[Dataset excerpts]
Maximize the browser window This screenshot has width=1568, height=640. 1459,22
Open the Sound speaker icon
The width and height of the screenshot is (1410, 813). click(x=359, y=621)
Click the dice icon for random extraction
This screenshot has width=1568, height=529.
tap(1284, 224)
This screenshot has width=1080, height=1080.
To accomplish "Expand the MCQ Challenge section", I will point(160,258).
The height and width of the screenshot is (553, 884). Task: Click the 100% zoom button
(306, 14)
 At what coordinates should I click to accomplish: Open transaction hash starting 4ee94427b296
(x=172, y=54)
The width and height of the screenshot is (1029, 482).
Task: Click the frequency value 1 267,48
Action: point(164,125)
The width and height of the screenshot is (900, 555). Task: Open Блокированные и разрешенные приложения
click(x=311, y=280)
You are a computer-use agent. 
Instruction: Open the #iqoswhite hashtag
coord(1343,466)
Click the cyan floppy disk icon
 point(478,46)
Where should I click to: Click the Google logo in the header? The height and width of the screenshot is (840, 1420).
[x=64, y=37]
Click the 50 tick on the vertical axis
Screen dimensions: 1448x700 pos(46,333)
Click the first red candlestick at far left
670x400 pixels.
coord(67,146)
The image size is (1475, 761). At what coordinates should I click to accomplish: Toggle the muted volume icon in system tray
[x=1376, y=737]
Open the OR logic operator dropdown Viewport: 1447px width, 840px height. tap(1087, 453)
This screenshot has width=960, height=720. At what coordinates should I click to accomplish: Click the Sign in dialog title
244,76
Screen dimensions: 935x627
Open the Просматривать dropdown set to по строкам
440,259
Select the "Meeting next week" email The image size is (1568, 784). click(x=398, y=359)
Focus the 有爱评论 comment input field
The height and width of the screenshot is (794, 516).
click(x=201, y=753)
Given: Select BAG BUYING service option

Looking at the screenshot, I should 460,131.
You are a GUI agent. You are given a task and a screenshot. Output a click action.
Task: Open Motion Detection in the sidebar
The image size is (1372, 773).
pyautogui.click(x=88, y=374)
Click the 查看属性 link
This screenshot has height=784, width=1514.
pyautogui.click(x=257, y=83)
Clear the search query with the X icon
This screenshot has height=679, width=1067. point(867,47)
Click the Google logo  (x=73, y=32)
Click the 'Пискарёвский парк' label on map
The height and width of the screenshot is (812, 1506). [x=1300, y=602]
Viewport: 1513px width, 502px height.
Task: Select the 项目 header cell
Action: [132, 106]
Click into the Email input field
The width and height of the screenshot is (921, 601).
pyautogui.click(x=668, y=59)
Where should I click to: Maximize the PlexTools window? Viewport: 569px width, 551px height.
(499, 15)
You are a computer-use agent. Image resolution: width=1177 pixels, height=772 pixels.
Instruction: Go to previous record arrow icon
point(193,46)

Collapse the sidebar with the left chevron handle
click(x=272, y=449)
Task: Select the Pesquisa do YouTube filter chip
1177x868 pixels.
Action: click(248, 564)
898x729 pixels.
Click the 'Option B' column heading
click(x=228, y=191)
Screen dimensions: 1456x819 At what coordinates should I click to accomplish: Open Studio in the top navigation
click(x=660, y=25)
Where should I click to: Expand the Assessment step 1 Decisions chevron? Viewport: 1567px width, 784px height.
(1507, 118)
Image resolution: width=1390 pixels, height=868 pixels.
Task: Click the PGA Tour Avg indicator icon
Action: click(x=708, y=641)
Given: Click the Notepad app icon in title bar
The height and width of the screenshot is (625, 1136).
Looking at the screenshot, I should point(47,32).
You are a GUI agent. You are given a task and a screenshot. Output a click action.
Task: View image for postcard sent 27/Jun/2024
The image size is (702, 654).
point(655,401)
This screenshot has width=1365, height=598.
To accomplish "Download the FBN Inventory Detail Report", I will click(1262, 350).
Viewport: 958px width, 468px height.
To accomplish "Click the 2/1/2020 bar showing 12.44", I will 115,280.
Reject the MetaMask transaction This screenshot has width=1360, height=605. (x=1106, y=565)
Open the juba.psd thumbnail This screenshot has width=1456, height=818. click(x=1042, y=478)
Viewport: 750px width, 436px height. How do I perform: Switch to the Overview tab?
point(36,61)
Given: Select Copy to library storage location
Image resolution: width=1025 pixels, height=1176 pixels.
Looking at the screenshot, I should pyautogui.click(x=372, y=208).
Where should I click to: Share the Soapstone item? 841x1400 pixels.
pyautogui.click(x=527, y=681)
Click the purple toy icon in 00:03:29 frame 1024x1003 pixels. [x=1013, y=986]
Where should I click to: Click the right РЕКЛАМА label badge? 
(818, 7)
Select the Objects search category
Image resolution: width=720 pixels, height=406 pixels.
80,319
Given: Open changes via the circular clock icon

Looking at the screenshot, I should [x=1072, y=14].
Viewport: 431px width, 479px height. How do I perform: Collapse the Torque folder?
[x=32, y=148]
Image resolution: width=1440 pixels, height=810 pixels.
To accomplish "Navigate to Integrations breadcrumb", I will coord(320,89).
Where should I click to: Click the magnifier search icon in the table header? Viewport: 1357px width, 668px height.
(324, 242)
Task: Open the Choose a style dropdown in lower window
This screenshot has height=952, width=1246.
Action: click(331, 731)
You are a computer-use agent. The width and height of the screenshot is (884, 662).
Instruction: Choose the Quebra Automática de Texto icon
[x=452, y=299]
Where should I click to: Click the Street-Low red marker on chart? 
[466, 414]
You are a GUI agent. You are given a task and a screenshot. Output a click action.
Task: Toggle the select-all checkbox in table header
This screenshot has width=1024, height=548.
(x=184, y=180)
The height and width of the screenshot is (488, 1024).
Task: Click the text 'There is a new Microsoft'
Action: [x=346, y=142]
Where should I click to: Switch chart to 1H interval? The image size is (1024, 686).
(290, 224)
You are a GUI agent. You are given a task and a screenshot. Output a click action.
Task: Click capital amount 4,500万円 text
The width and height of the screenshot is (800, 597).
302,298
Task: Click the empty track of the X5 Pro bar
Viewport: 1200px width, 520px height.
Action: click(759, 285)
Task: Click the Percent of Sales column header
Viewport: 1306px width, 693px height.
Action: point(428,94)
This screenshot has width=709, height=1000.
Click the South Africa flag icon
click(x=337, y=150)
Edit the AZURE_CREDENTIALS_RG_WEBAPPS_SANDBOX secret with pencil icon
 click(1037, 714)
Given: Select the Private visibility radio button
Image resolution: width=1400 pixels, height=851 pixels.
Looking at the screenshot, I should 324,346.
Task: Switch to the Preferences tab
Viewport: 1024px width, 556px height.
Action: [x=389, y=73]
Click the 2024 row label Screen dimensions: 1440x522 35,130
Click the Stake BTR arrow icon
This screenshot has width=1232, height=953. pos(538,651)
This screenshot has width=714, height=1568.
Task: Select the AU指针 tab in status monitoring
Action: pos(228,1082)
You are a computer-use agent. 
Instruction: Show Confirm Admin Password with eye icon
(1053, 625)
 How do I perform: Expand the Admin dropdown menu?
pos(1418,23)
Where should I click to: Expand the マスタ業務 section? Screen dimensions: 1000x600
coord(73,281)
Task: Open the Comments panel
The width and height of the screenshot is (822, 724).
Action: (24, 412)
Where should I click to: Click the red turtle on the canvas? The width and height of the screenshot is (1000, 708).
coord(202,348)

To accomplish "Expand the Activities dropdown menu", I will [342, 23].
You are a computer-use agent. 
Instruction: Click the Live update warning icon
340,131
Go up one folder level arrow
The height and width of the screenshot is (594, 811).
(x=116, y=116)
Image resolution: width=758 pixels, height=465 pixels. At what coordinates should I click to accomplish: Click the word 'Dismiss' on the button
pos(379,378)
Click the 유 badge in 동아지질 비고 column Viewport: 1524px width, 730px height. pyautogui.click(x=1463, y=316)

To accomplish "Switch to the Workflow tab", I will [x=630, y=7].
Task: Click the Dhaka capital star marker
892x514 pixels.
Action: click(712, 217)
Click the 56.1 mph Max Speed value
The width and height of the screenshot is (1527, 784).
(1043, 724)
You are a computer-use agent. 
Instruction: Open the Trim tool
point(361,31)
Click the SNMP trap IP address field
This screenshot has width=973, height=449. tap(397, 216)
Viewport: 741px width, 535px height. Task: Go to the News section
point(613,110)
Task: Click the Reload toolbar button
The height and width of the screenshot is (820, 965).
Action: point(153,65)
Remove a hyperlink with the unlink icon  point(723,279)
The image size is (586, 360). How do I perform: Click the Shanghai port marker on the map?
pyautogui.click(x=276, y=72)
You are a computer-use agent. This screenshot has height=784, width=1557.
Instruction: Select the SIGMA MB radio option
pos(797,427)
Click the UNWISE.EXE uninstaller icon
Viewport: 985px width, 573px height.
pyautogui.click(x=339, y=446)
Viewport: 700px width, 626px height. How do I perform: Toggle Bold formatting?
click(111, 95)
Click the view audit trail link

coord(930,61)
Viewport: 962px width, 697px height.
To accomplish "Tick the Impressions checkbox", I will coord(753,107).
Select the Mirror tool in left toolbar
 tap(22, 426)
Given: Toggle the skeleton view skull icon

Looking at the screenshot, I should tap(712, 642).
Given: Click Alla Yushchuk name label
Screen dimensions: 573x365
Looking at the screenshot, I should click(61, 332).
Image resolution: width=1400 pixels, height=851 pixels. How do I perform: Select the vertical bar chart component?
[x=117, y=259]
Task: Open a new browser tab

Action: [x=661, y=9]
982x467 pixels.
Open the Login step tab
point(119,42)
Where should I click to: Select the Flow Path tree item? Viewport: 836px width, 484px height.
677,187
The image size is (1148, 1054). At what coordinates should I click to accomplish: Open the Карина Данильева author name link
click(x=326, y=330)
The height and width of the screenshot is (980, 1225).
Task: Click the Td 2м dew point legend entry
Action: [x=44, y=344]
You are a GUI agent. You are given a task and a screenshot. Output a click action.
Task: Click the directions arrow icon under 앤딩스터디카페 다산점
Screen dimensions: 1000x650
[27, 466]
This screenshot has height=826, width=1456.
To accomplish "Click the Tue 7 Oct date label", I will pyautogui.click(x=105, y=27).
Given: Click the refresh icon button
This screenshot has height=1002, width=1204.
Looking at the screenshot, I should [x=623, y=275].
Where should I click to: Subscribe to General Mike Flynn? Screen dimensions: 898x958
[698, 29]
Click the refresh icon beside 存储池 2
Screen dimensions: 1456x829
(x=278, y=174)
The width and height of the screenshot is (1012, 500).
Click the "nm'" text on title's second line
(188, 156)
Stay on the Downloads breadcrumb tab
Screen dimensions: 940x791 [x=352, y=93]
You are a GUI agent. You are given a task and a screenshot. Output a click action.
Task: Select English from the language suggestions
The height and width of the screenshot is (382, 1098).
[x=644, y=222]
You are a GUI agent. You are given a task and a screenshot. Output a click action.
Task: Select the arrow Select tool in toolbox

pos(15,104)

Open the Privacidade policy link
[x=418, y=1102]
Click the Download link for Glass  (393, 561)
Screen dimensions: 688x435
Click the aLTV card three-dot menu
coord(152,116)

Requirement
Scan the records above for the lines holding "Instruction: Open the Trim tool" and "You are a computer-use agent. This". Transcribe those two and every line between them word for word, and no others.

Response
Instruction: Open the Trim tool
point(361,31)
Click the SNMP trap IP address field
This screenshot has width=973, height=449. tap(397, 216)
Viewport: 741px width, 535px height. Task: Go to the News section
point(613,110)
Task: Click the Reload toolbar button
The height and width of the screenshot is (820, 965).
Action: point(153,65)
Remove a hyperlink with the unlink icon  point(723,279)
The image size is (586, 360). How do I perform: Click the Shanghai port marker on the map?
pyautogui.click(x=276, y=72)
You are a computer-use agent. This screenshot has height=784, width=1557.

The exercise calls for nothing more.